1. Formation mechanism
Wrinkle defects are mainly caused by the violent combustion of the pattern material at high temperature and the precipitation of a large amount of free carbon under oxygen conditions. Due to the great difference in density between the molten metal and the free carbon, the free carbon floats to the surface of the molten metal at high temperature or accumulates in a dead corner, and is not discharged in time during the solidification process.
2. Influencing factors
(1) Foam plastic mold material: EPS (expandable polystyrene) is more likely to form wrinkles than EPMMA (expandable polymethyl methacrylate) and STMMA (styrene-methyl methacrylate copolymer resin) because EPS has a higher carbon content than the latter two. EPS contains 92% carbon, STMMA contains 69.6% carbon, and EPMMA contains 60.0% carbon. In addition, the greater the density of the mold, the more liquid products there are after decomposition, and the more likely it is to produce wrinkles.

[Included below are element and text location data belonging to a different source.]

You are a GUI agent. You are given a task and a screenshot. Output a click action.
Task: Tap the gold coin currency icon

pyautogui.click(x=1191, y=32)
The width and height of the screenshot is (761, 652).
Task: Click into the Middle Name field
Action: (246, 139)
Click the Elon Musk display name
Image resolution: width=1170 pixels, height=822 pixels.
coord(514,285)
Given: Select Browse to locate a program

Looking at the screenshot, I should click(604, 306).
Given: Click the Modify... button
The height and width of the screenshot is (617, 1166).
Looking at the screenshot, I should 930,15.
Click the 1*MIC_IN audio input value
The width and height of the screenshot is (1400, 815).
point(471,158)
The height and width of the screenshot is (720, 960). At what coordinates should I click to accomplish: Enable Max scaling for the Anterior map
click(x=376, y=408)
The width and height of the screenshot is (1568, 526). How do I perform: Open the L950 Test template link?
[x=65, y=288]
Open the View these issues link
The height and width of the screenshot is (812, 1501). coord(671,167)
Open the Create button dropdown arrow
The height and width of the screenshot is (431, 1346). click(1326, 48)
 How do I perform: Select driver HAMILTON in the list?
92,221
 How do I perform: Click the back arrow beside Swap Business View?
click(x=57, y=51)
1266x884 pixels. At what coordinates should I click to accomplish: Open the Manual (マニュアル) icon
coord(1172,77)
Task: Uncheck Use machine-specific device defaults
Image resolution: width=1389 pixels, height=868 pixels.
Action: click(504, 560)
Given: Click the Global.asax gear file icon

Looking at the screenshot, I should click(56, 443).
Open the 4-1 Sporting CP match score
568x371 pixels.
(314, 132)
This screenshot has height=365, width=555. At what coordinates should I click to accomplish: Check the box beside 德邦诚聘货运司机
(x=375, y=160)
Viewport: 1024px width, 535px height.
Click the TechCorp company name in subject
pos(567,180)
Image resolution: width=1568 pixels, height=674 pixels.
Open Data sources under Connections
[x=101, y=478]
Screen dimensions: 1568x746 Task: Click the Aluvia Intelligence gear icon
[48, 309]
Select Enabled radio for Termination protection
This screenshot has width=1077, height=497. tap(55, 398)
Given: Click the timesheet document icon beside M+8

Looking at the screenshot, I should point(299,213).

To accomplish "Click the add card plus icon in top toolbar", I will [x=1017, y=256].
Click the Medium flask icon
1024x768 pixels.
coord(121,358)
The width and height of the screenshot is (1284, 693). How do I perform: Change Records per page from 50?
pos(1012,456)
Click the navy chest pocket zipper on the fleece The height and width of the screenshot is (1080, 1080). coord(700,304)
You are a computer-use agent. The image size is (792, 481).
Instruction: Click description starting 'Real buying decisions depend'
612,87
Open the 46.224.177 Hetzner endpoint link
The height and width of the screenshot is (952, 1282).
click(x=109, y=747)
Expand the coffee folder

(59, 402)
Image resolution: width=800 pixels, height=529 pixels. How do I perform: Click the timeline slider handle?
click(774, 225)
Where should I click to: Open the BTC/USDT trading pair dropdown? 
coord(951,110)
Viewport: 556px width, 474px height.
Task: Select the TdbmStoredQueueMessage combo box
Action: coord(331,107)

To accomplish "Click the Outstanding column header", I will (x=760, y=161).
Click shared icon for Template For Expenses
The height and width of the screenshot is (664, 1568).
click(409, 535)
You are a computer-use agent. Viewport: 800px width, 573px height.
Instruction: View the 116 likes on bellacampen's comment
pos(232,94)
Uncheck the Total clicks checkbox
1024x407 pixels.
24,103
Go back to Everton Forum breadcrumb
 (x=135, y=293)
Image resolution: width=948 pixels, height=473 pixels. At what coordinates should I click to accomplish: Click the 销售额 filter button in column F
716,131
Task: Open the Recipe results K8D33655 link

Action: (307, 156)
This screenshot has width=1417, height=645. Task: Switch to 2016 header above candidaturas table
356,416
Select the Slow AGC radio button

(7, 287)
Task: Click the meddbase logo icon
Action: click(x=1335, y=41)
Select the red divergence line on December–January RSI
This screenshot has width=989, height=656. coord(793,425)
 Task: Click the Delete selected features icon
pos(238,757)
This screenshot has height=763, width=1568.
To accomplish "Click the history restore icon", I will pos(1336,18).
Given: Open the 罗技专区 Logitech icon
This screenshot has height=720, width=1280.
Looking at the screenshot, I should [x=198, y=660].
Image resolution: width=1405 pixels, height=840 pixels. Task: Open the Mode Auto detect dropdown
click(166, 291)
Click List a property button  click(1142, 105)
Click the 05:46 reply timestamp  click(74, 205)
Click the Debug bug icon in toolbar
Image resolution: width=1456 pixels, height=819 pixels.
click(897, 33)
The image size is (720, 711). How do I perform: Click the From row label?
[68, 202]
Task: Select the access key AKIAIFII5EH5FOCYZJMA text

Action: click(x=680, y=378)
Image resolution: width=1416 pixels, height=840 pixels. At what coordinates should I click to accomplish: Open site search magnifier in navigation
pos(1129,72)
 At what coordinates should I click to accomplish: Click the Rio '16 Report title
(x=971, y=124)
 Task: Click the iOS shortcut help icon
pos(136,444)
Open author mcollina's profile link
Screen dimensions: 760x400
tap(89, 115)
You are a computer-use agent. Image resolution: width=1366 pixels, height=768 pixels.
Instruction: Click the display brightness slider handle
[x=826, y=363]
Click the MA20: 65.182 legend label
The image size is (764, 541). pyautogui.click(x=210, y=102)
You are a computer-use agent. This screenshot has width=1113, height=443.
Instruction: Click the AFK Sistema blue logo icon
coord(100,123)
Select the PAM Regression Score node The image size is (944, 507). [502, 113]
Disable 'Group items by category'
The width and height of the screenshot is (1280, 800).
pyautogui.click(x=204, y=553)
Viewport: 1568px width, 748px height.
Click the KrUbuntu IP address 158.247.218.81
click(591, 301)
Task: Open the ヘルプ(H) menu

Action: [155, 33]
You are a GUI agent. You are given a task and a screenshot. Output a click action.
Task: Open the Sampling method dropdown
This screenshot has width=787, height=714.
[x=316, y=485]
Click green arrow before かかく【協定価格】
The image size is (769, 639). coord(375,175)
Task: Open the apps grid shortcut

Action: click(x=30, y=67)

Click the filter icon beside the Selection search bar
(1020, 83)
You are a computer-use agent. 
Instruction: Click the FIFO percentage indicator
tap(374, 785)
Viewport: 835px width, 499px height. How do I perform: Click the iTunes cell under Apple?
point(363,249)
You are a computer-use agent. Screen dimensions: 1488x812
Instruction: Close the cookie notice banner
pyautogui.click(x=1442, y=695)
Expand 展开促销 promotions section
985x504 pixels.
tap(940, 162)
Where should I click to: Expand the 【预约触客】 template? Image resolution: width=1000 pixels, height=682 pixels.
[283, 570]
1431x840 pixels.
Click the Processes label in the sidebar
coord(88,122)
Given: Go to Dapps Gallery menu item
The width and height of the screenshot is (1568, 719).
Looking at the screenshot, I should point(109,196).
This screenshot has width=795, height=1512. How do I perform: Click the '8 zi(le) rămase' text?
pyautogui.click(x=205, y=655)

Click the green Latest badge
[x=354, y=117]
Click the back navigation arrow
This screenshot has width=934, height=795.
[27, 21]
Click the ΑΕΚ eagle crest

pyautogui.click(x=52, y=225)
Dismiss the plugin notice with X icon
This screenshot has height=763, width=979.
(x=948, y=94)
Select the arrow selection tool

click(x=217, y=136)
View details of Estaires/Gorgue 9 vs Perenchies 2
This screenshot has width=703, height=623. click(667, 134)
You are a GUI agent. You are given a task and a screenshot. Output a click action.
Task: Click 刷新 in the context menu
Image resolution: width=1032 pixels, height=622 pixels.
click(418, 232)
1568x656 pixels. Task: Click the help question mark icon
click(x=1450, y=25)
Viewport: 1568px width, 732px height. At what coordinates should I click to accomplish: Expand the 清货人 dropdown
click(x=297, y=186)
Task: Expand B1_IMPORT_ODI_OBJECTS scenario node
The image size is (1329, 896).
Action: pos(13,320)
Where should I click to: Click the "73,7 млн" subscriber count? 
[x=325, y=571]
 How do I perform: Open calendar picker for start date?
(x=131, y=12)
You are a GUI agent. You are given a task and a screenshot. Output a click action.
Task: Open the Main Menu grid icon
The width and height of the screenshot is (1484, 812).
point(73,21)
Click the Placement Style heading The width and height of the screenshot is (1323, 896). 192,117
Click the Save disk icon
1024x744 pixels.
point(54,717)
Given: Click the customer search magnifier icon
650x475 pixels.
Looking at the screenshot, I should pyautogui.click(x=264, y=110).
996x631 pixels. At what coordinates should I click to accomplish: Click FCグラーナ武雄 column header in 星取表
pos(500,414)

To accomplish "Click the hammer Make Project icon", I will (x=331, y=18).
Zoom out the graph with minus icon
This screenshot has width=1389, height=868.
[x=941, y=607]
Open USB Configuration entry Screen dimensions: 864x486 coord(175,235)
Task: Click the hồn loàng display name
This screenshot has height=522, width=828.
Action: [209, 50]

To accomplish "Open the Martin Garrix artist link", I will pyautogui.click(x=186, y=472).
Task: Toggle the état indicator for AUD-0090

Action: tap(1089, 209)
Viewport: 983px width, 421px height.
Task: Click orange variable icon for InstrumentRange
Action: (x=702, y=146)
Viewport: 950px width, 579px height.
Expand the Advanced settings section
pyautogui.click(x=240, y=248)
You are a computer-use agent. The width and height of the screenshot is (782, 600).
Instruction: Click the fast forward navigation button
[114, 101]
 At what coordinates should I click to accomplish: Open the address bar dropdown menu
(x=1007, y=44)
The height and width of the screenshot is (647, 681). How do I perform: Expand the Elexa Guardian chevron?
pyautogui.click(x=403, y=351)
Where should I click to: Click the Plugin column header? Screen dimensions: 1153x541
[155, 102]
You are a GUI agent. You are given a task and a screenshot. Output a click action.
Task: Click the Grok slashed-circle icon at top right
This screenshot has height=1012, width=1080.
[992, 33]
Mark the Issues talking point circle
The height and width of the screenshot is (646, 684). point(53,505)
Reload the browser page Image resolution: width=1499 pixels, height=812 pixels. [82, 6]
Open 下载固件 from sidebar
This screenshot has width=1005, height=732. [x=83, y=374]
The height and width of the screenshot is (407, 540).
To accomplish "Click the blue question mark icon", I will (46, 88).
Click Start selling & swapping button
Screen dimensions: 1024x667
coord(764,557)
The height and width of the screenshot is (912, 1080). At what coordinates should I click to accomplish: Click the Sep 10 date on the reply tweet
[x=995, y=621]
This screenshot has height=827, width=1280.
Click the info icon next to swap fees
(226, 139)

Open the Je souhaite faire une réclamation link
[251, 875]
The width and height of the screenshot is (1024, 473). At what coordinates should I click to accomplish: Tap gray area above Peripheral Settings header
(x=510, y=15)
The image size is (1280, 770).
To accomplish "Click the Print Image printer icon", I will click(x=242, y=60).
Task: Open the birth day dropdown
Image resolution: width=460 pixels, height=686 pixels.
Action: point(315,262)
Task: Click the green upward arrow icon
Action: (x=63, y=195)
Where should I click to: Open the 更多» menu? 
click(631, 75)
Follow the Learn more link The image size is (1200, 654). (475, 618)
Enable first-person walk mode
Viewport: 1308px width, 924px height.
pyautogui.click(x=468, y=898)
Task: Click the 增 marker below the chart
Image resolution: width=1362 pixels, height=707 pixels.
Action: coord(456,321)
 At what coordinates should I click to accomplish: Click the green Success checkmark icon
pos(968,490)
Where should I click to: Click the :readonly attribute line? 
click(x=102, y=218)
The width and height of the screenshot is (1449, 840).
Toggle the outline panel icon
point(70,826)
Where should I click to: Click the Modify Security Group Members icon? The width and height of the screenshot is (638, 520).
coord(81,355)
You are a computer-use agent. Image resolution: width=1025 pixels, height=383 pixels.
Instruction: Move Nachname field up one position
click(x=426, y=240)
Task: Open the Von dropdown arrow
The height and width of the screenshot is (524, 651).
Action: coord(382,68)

(2) Influence of chemical composition of castings: For low-carbon cast iron parts, the carbon in the decomposition products of the mold can be partially dissolved in them, and wrinkles are not easy to form; high-carbon cast iron parts (ductile iron castings) are most likely to form wrinkles. This is because at the pouring temperature of ductile iron castings, the foam pattern gasifies to produce a large amount of carbon-containing gas, and about 50% of the pattern weight is precipitated with cracked carbon. In addition, the carbon equivalent and carbon content of ductile iron castings itself are relatively high, so these carbon components are discharged on the surface of the casting or the front of the iron liquid flow, thus forming wrinkles.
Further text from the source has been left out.